▸ Assignment: Would you please repeat, word for word, only the lines from the one holding "895x431 pixels." through the one holding "to last page" in the material below, without the pictures?

▸ Input records:
# # # # # # #

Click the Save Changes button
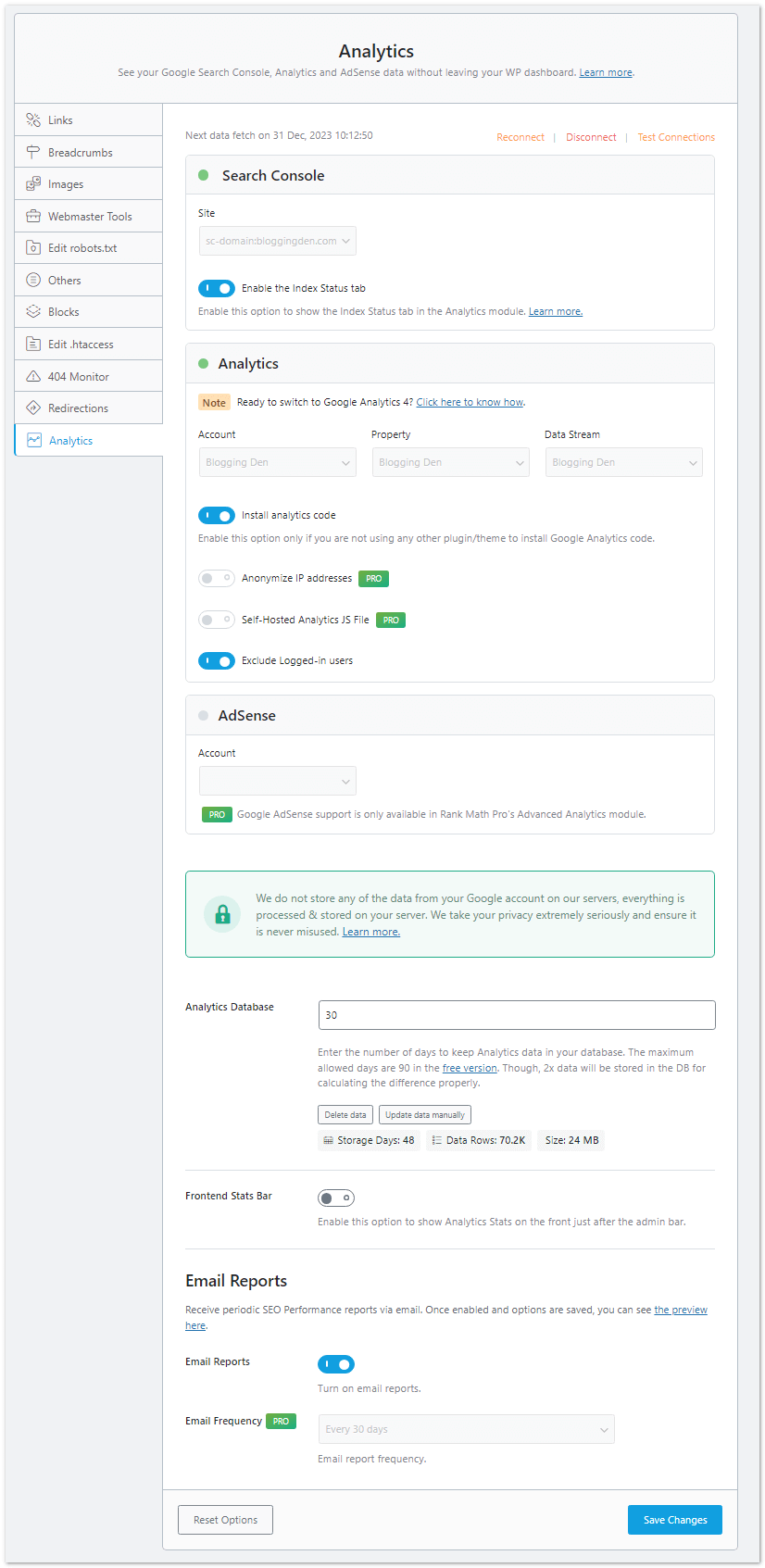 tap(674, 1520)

# # # # # # #

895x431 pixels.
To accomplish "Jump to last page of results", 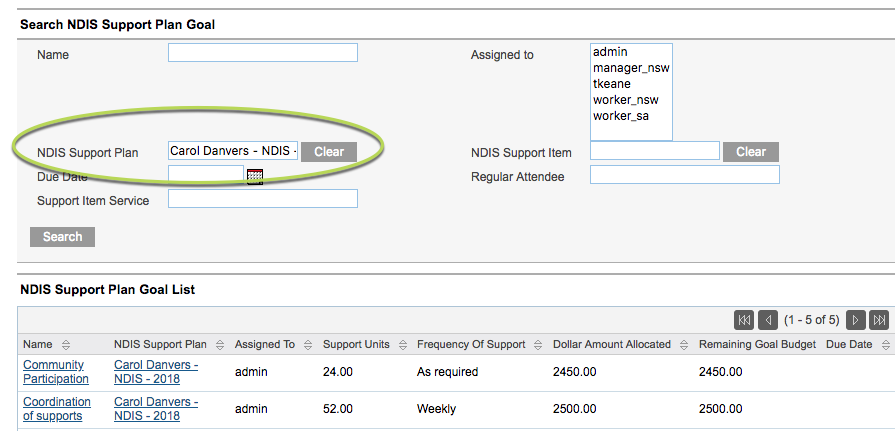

# # # # # # #

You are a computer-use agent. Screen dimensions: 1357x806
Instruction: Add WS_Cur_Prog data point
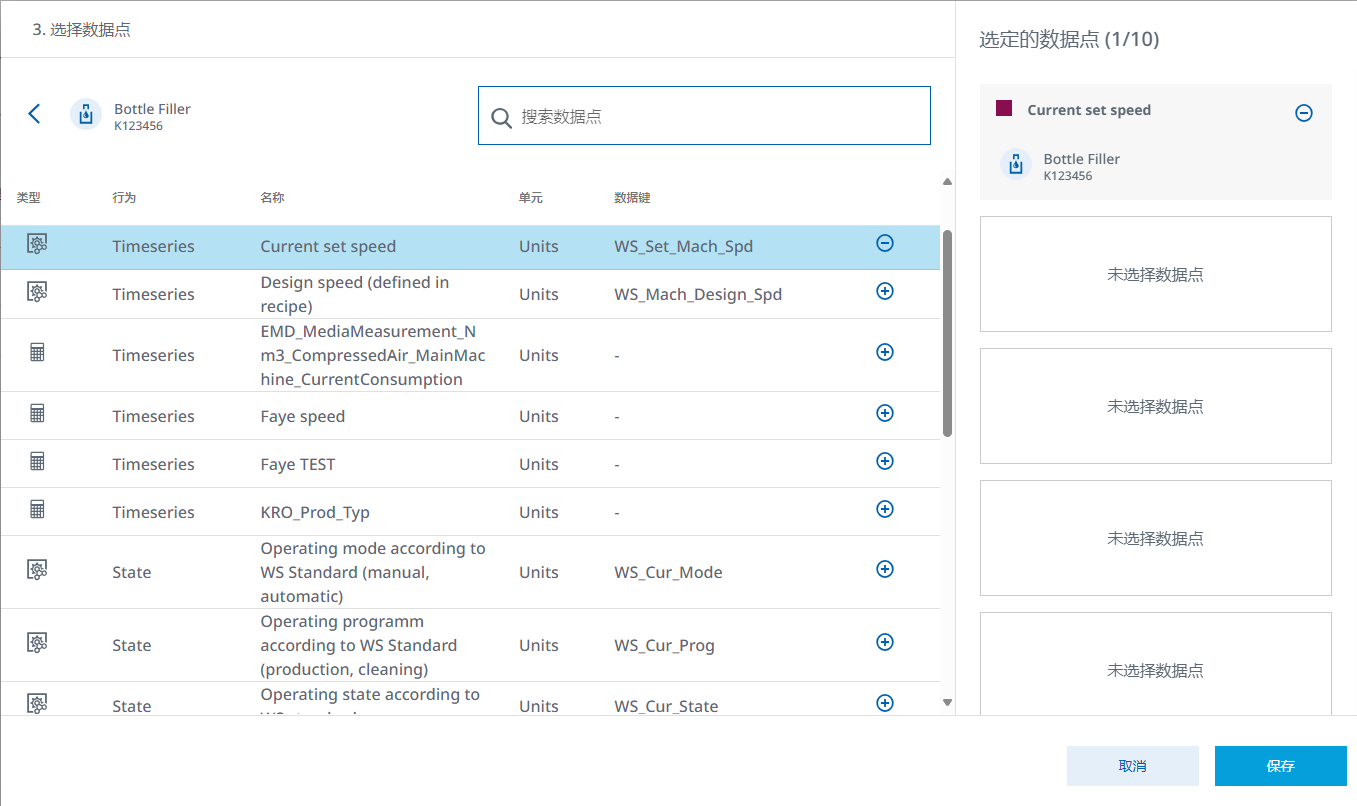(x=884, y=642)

# # # # # # #

▸ Task answer:
895x431 pixels.
To accomplish "Jump to last page of results", 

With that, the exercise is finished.